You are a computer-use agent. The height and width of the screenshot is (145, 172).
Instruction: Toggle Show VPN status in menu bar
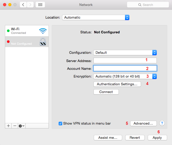[60, 124]
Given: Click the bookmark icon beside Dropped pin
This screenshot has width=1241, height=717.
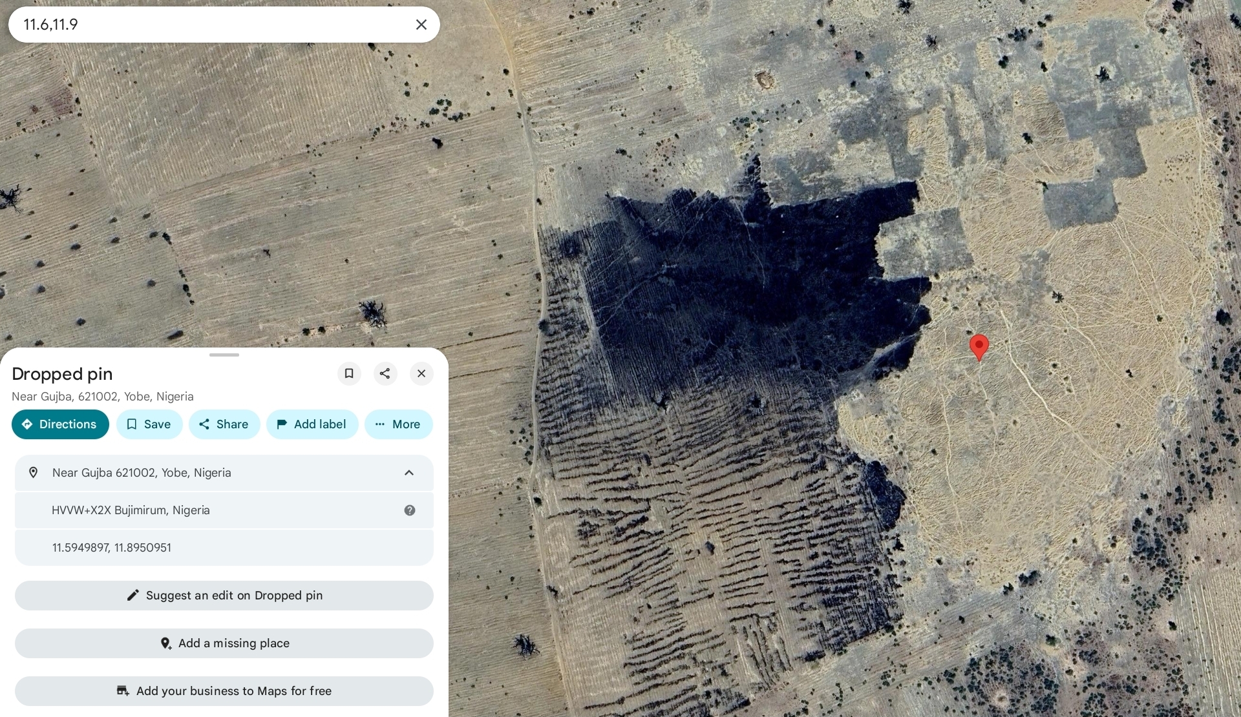Looking at the screenshot, I should 349,373.
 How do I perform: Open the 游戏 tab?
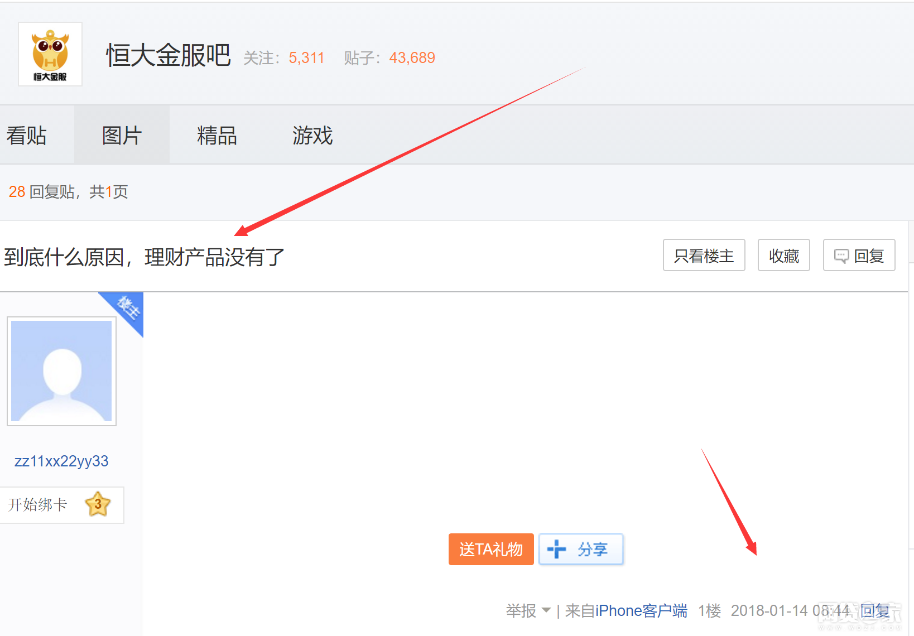click(312, 136)
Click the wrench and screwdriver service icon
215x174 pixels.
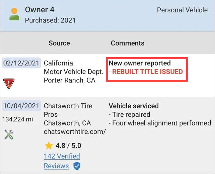9,135
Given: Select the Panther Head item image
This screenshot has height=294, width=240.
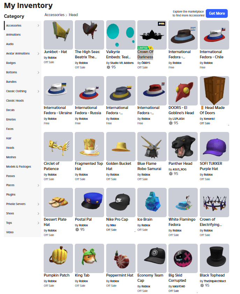Looking at the screenshot, I should [183, 146].
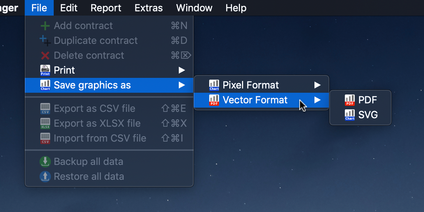This screenshot has height=212, width=424.
Task: Open the Edit menu
Action: [x=69, y=8]
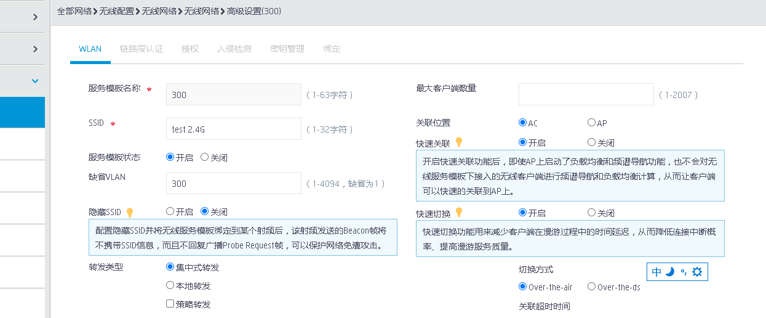The height and width of the screenshot is (318, 766).
Task: Select the 本地转发 forwarding type
Action: tap(170, 285)
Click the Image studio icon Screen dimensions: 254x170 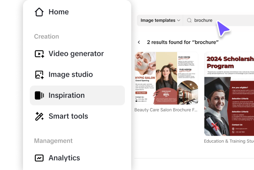click(39, 75)
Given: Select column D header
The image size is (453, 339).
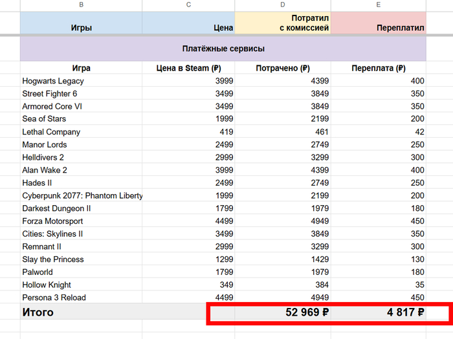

▬▬▬▬▬▬▬▬▬▬

How many lines in the rows above contain the string "Given"? Reply with the number alone.

→ **REPLY TO THE TASK**
3